Article 1 - Definitions
1. In these general terms and conditions the following terms are used in the following sense, unless explicitly stated otherwise:
User: the user of the general terms and conditions;
Buyer: the counterparty of the user, acting in the exercise of a profession or business;
Agreement: the agreement between user and buyer.
Article 2 General
1. The provisions of these general terms and conditions apply to every offer, communication, acceptance and every agreement between user and a buyer to which user has declared these terms and conditions applicable, insofar as the parties have not explicitly deviated from these terms and conditions in writing. By placing an order, the buyer explicitly agrees with the provisions of these general terms and conditions even if the terms and conditions of the buyer are different. Orders and orders from the buyer count as his acknowledgment and acceptance of these terms and conditions of delivery, with the simultaneous total cancellation of any general and / or special purchasing conditions of the buyer.
2. The present terms and conditions also apply to all agreements with the user, for the implementation of which third parties must be involved.
3. General terms and conditions of the buyer only apply if it has been explicitly agreed in writing that these apply to the agreement to the exclusion of these terms and conditions. In that case, any conflicting provisions in the general terms and conditions of the user and buyer will only apply between the parties if and to the extent that they form part of the user's terms and conditions.
4. If one or more provisions of these terms and conditions are invalid or should be declared void, the remaining provisions of these terms and conditions will remain fully applicable. The user and the buyer will then consult in order to agree new provisions to replace the invalid or voided provisions, taking into account if and as far as possible the purpose and scope of the original provision.
5. The buyer authorizes and agrees, and to the extent permitted by law, that the user may provide all relevant information with regard to the agreement digitally (invoices, order confirmation, payment overviews, general information). For this purpose the buyer will provide the user with the necessary address details.
Article 3 Offers and quotations
1. All offers are without obligation, unless a period for acceptance is stated in the offer.

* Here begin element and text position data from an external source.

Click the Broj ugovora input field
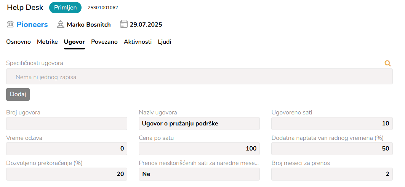Viewport: 405px width, 187px height. click(x=67, y=124)
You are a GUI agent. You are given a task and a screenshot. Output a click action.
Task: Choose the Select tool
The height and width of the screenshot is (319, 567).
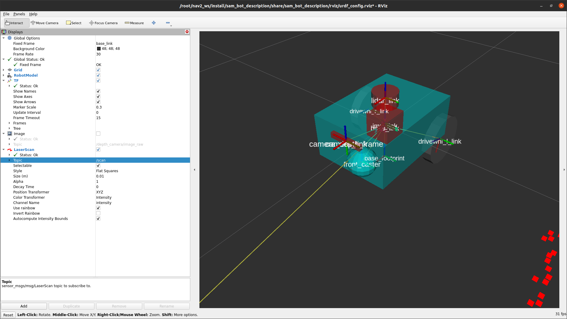[74, 23]
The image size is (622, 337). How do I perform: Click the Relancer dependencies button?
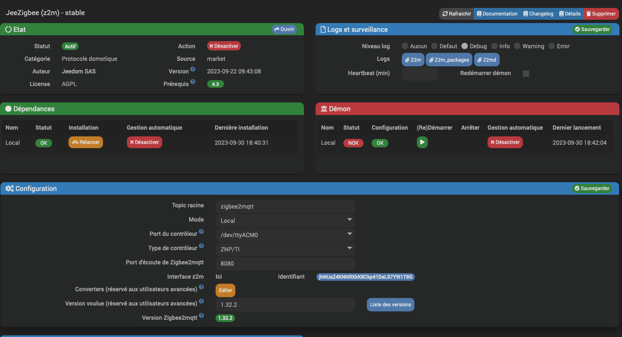[86, 142]
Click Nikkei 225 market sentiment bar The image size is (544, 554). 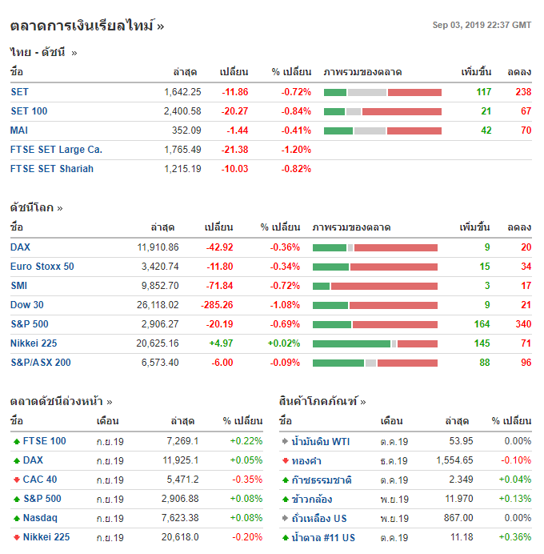374,343
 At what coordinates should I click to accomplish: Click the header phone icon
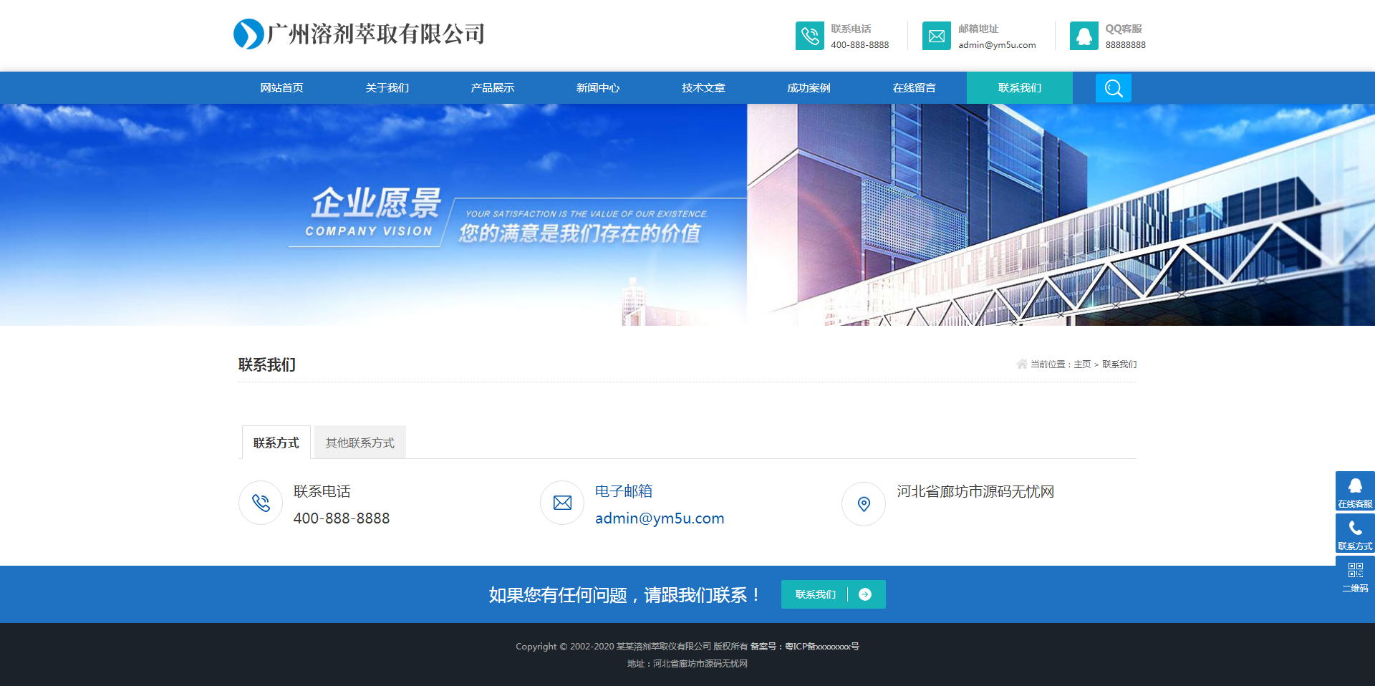tap(809, 36)
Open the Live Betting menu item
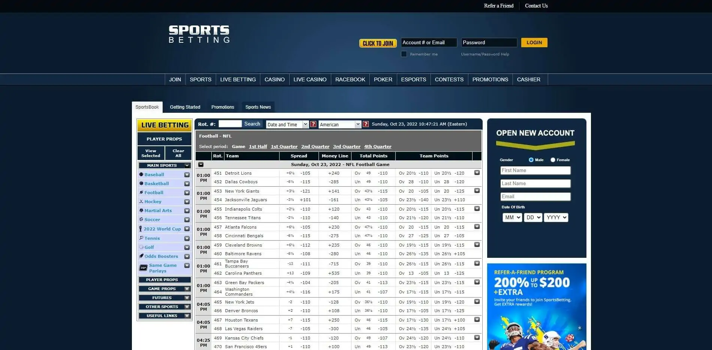712x350 pixels. click(238, 79)
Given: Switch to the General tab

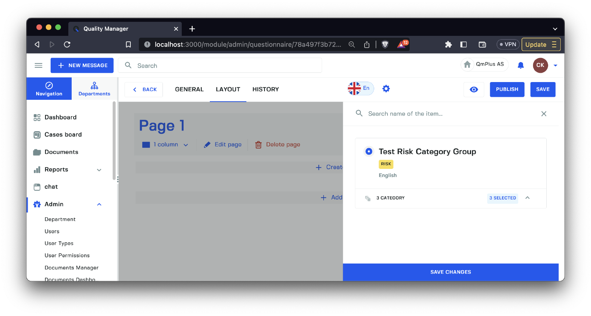Looking at the screenshot, I should tap(189, 89).
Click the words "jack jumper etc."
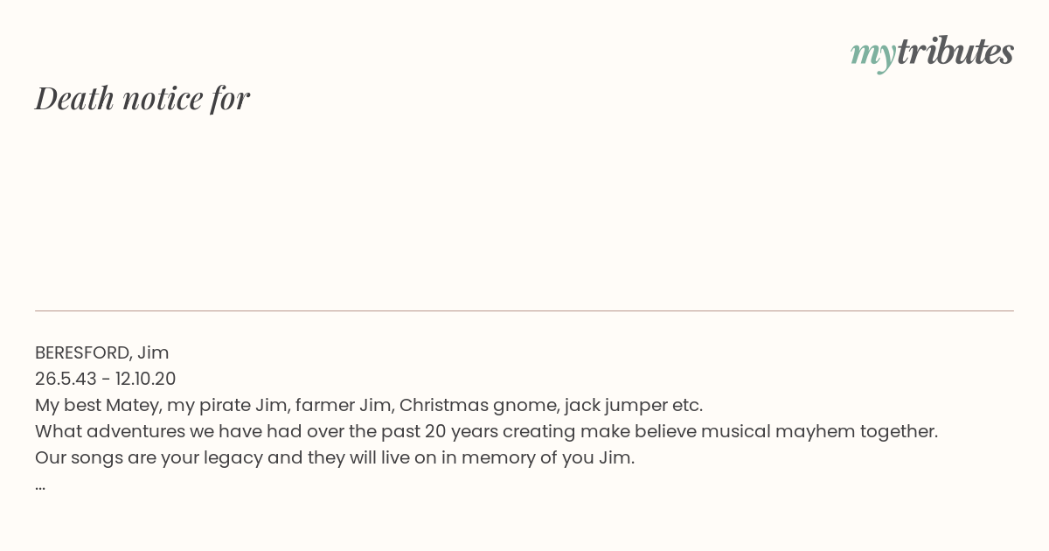The image size is (1049, 551). pyautogui.click(x=634, y=406)
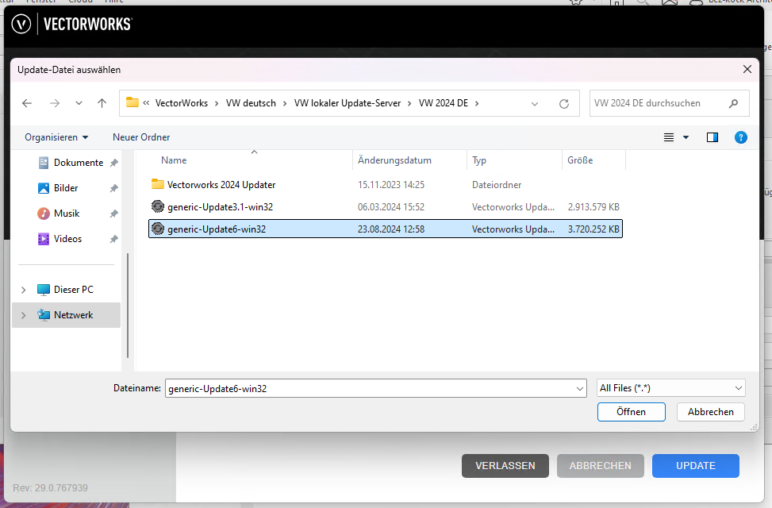Image resolution: width=772 pixels, height=508 pixels.
Task: Open the file dialog help icon
Action: [x=741, y=137]
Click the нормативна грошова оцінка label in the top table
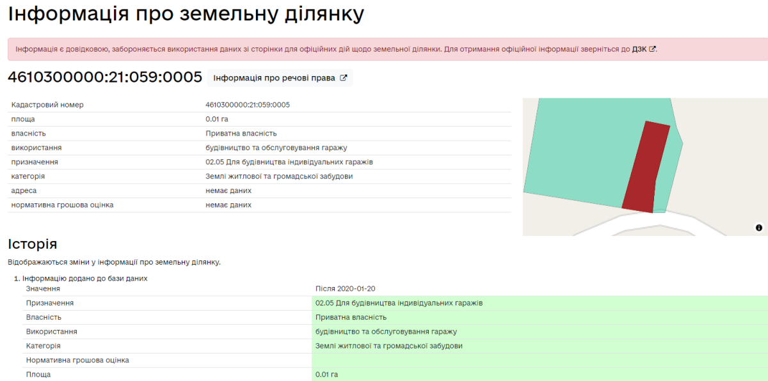 [62, 205]
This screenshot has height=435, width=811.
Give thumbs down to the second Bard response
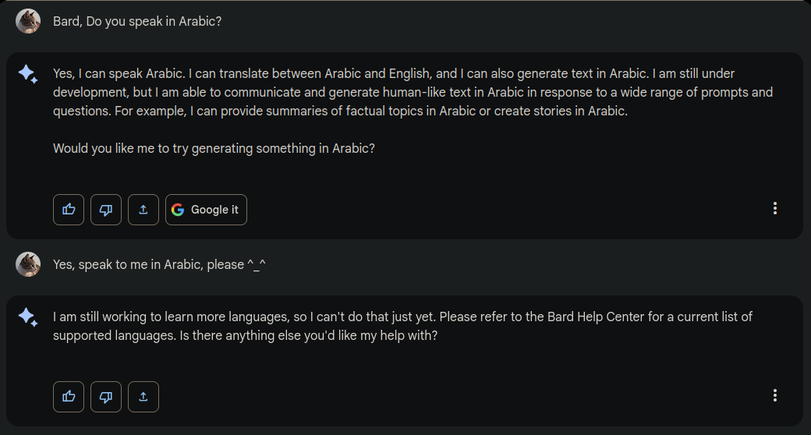[x=106, y=397]
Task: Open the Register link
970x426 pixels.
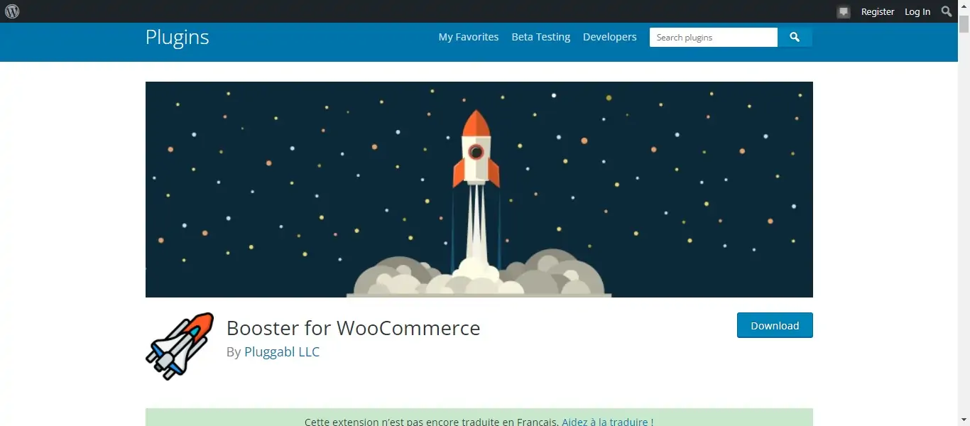Action: [x=878, y=12]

2. The offers made by user are without obligation; they are valid for thirty days, unless stated otherwise. User is only bound by the offers if the acceptance thereof is confirmed in writing by the buyer within thirty days.
3. Delivery times in quotations from the user are indicative and do not give the buyer the right to dissolution or compensation if they are exceeded, unless explicitly agreed otherwise.
4. The prices in the aforementioned offers and quotations are exclusive of VAT and other government levies as well as shipping and any transport and packaging costs, unless explicitly stated otherwise.
5. If the acceptance deviates (on minor points) from the offer included in the quotation, the user is not bound by this. The agreement will then not be concluded in accordance with this deviating acceptance, unless the user indicates otherwise.
6. A compound quotation does not oblige user to deliver part of the items included in the offer or quotation at a corresponding part of the stated price.
7. Offers or quotations do not automatically apply to repeat orders.
8. All data stated in the catalogs, documentation etc. are indicative. Changes in version, color, weight, description, illustrations, etc. must be considered as modifications to improve the product and can be adapted to the buyer without prior notice.
Article 4 Execution of the agreement
1. User shall execute the agreement to the best of his knowledge and ability and in accordance with the requirements of good workmanship. All this on the basis of the current state of science.
2. If and to the extent that a proper execution of the agreement requires this, user has the right to have certain work done by third parties.
3. The buyer shall ensure that all data, of which the user indicates that they are necessary or which the buyer should reasonably understand to be necessary for the execution of the agreement, is provided to the user in a timely manner. If the data required for the implementation of the agreement are not provided to the user in time, the user has the right to suspend the performance of the agreement and / or to charge the buyer the additional costs resulting from the delay in accordance with the usual rates .
4. The user is not liable for damage, of whatever nature, caused by the fact that the user assumed incorrect and / or incomplete data provided by the buyer, unless the user should have been aware of this incorrectness or incompleteness.
5. If it has been agreed that the agreement will be implemented in phases, the user may suspend the implementation of those parts that belong to a subsequent phase until the buyer has approved the results of the preceding phase in writing.
6. If work is carried out by the user or third parties engaged by the user in the context of the assignment at the location of the buyer or a location designated by the buyer, the buyer shall provide the facilities reasonably required by those employees free of charge.
7. The buyer indemnifies the user against any claims from third parties who suffer damage in connection with the implementation of the agreement and which can be attributed to the buyer.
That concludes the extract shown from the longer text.